By Shelley Hall
CRM implementations fail every day, often due to unrealistic expectations. You will not make your problems go away by installing a CRM system. In fact, in many instances, a CRM installation will cause more problems up front than you had initially hoped they would solve.
There are six misconceptions that lie at the root of many (if not most) failures:
• "CRM will force the sales team to follow our processes and to document its client work"
• "CRM will improve the production of our underperforming sales reps"
• "CRM is software and so the project should be managed by IT"
• "CRM will insure that our marketing programs are effective"
• "CRM will force Sales and Marketing to work together seamlessly"
• "CRM systems are relatively simple and intuitive. Our staffers can easily learn the system on their own."
The First Step: Fix Your Sales Process
Leading CRM vendors will try to convince you that their solutions will instantly improve your performance. After all, these solutions will organize your sales chaos and give your managers instant dashboard reports, right? Wrong.
Remember the old adage: "garbage in-garbage out?" Because this is true, you must carefully examine all aspects of your existing sales and marketing processes, throwing out the worst elements of the process, fixing the broken parts and improving the rest before you even start the CRM vendor evaluation process. Although CRM systems start out generic, customizing your vendor's systems to your processes is a must to insure that CRM efforts are successful. It's critical that your processes be effective from the start.

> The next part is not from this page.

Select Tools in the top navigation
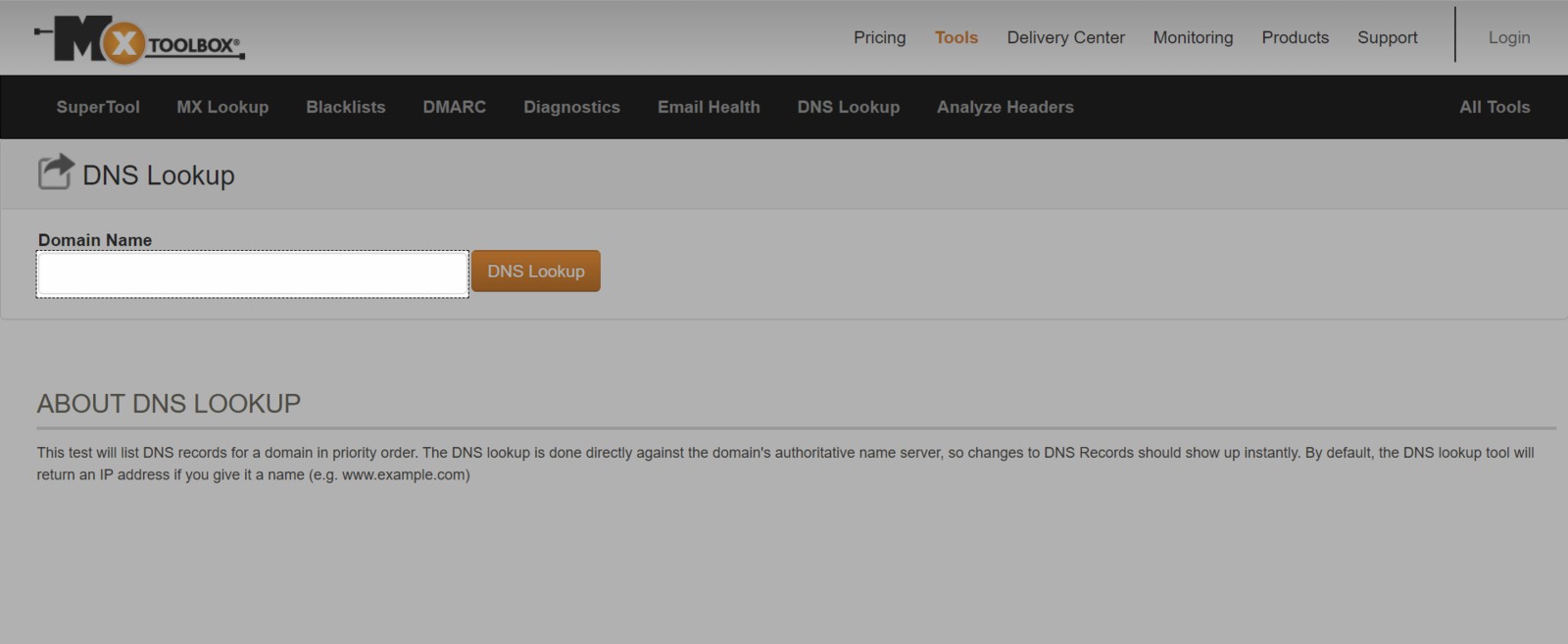 click(x=956, y=37)
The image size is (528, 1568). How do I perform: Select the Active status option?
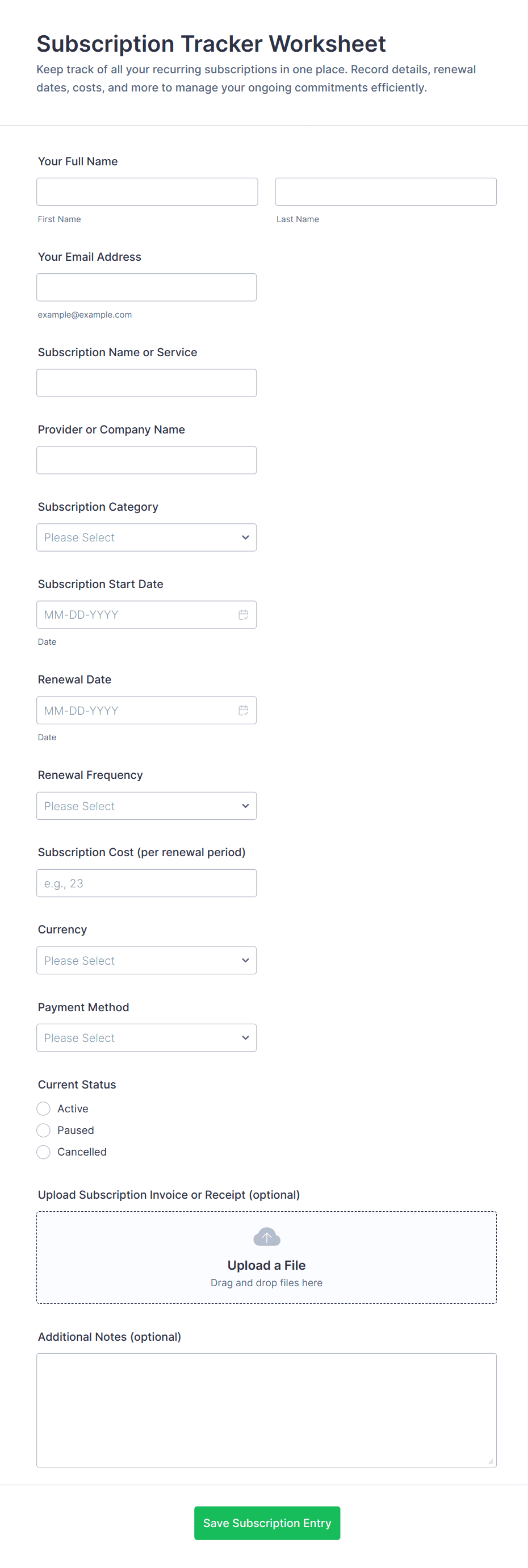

CRM considerations should begin with a strong commitment to business process improvement techniques and tools. Build flow charts of your processes within and across departments to understand where the breakdowns occur, and then fix them. Use your process maps to evaluate CRM vendors. Give them your sales process maps and ask them to demonstrate how their systems will mirror and support your processes.
And don't forget your customers. Your CRM system must be as simple or as complex as your customers themselves. This is in fact a unique opportunity to involve key customers. Ask them to help you define your new CRM system—don't pass this opportunity up!
Systems Don't Change Users—Users Work The System
Even the best CRM system will not solve your performance issues. Poor performing sales people will also be poor users of your CRM system. CRM may however make the job of identifying poor performers easier for management, and after time you will discover who has been manipulating the system. But relying on CRM to fix broken sales people is as bad as installing CRM to fix broken sales processes. It’s important to realize that, in many aspects, CRM systems measure past activities but are not so good at predicting future activities.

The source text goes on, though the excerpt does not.